You should now be able to locate a new python script named dbt_jaffle_shop_dag.py in the same folder. This new file should be moved into your Airflow dags folder in order to be available for the orchestrator.
Finally, if everything executed as expected, you should be able to see it in your Airflow Web Server in a few seconds.
Now that we successfully generated a DAG for our DBT project, let’s take a moment to understand what that script actually does, shall we?
The manifest.json file contains compiled information of your DBT project, from SQL queries to model relationships.
It means that some DWH architecture sensitive data could be located inside that file, which also means that you should take care of that file and try to edit it as much as possible in order to avoid exposing anything other then what your script really needs to create a DAG for that project.
The final file information is parsed and processed by our script in order to build tasks relationships as they are defined in our DBT project. Notice that we also define one single Airflow task to run all tests related to a specific node from our project, it helps by automating and separating test execution from model building tasks, which leds to improvement to our data reliability by confirming that no further model will run if previous models contain invalid data.
Also, as mentioned before, this file contains a lot of information and, because of the simplicity of this exercise, we are only using a few of what’s available… So make sure to explore this file and improve the provided script to create even better DAGs for your DBT projects!
It means that we could go even further beyond on this approach and add this whole process to an automated CI/CD pipeline which would test our manifest.json file and then proceed to create the associated DAG and deploy it to Airflow. Exciting, right?

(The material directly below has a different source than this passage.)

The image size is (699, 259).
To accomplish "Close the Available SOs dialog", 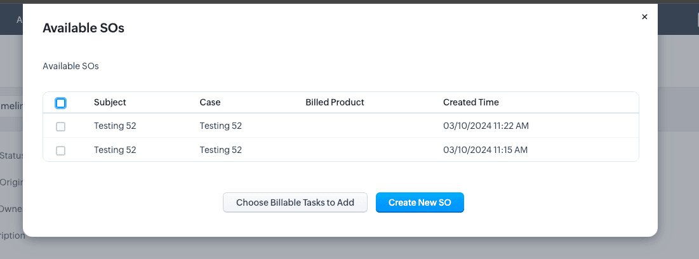I will click(644, 17).
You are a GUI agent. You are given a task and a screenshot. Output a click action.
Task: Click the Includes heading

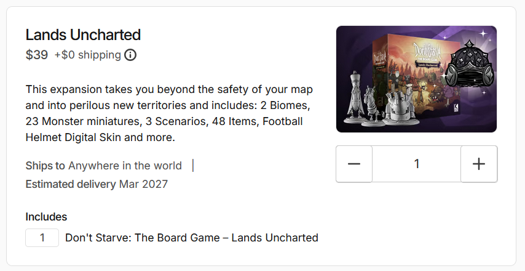(46, 217)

One thing that you should notice from our generate_dbt_dag.py script is that it uses the Docker Operator to run tasks on Airflow, so if you want to use your containerized DBT project with Kubernetes, please take some time and read the Kubernetes Executor documentation for Airflow. All you need to do is update the generate_tasks method from the script above to create tasks with a different (even custom) operator and you should be good to go!
So, time to hit the music and let the orchestrator play!

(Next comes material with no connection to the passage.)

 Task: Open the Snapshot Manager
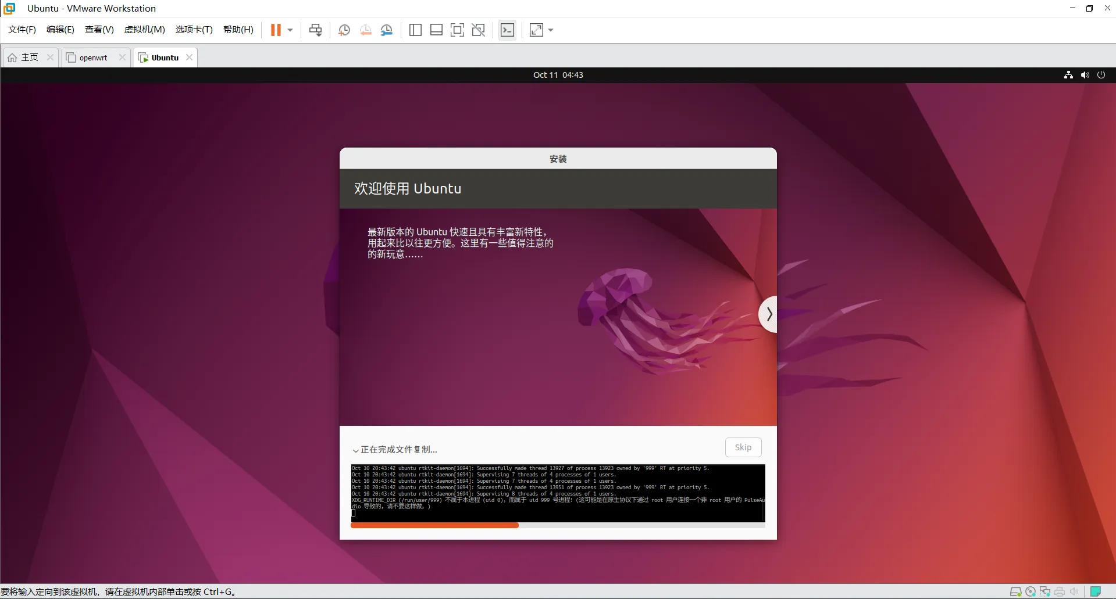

Head back to Airflow and turn the DAG on, which should automatically schedule a running instance for us. You can even open up your Docker GUI and take a look into the containers that it will start from now on.
If you set everything as described until now, you should see something like this:
We can see that not only our tasks are kicking in using parallelism on Airflow, they are also storing the container logs into our task logs and feeding us with all the information that Airflow provides (like Gantt charts and log debug).
If every task executed successfully, you should be able to see this fine peace of DAG graph view on your Airflow Webserver:
We’ve successfully developed and automated the execution of a DBT project using Docker containers and Airflow, all along with automated DAG generation, scheduling and keeping everything inside our own structures.
The Road Ahead
Thank you for taking your time to walk with me along this series about Data Build Tool, I hope that it helped you somehow on your daily doses of data engineering and had opened your mind to one of the amazing new tools of modern data stacks!
This series covered just a small portion of what the community behind DBT can offer you, so make sure to follow their updates and the oficial DBT GitHub repository!
Since everything is constantly changing in the data world, you definetly will not stop here and should really try to improve everything we did and learned so far, who knows what amazing challenges awaits ahead of us?
Once again, thank you for joining us and remember to always think beyond!